The antibacterial activity of free and loaded CEO and TEO in PCS was evaluated using Listeria monocytogenes (Gram-positive) and S. Typhimurium (Gram-negative) as test organisms. Table 3 presents the MIC and MBC results of the EO and ICs against L. monocytogenes and S. Typhimurium. The thyme essential oil (TEO) showed its excellent antimicrobial capabilities against L. monocytogenes and S. Typhimurium with significantly lower values of MIC (1750 µg/mL) and MBC (2250 µg/mL) (Table 3), and these values were marginally lower than our earlier report [17]. On the other hand, S. Typhimurium had higher antimicrobial activity with lower MIC (2000 µg/mL) and MBC values (2500 µg/mL) than L. monocytogenes (MIC: 2500 µg/mL and MBC: 3000 µg/mL) against the CEO.

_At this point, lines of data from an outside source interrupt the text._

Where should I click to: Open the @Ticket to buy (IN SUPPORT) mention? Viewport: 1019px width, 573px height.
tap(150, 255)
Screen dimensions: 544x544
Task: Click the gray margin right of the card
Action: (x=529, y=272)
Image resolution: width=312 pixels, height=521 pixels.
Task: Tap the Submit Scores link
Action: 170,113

Table 3 Minimum inhibitory concentration (MIC) and minimum bactericidal concentration (MBC) for Listeria monocytogenes and S. Typhimurium for thyme and cinnamon essential oil and powdered inclusion complexes

TEO encapsulates exhibited strong antibacterial activity against L. monocytogenes and S. Typhimurium, demonstrating broad-spectrum antibacterial activity against gram-positive and gram-negative bacteria. The minimum inhibitory concentration (MIC) and minimum bactericidal concentration (MBC) values of PCS/TEO/XG were 2000 µg/mL and 2500 µg/mL. While we compare the obtained microbial data with our earlier work on encapsulation of TEO in cyclodextrins (CDs) as wall materials (β- and γ-cyclodextrin) (MIC: 3500–4500 µg/mL and MBC: 4000–5000 µg/mL) [17] [1], it was found that PCS acts as a superior wall material than CDs. The active compounds present in thyme oil, including thymol, ρ-cymene and γ-terpinene have significantly contributed to imparting antimicrobial properties to the encapsulates [44]. Similar observations have been made on TEO when encapsulated in γ-cyclodextrin (GCD) wall matrix at a ratio (GCD:TEO) of 80/20 (w/w) [1]. On the other hand, CEO showed higher antimicrobial activity against S. Typhimurium (MIC: 3000 µg/mL and MBC: 3500 µg/mL) when compared to L. monocytogenes (MIC: 3500 µg/mL and MBC 4000 µg/mL). The obtained results revealed that the CEO is more effective against gram-negative bacteria and this observation is consistent with an earlier study using GCD as a wall material [16]. However, it was found that PCS acts as a better wall material when compared to cyclodextrins [16]. Previously, a lower MIC and MBC of 2500 ppm were reported for the CEO against E. coli [45]. The higher MIC and MBC values obtained in this study could be attributed to the lack of a solvent in the encapsulation process, which was previously used to increase the dispersion of the essential oil in water. Overall, it can be concluded that TEO acts as a superior antimicrobial agent than CEO against both gram-positive and gram-negative organisms in the formation of porous starch-based encapsulates.

Conclusions

The excess inexpensive starch can be converted to porous corn starch so that it can be used as a wall material during the encapsulation of bioactive compounds. Selective enzymatic treatments produce pores in the corn starch surface, improving hydration and oil-holding capacity. Particles remained constant during the conversion of native starch to porous starch. However, they increased significantly with agglomeration after essential oil was entrapped in the PCS matrix. A moderate encapsulation efficiency has been observed when emulsified essential oil and xanthan gum solution are entrapped in a porous starch matrix, which has been further confirmed using the FTIR, DSC, and SEM. Thyme essential oil entrapped in PCS exhibits excellent antimicrobial activity against both gram-positive and gram-negative pathogens. The developed encapsulated powders have potential applications in food and pharmaceutical products or in the development of active packaging by controlling the release of EO.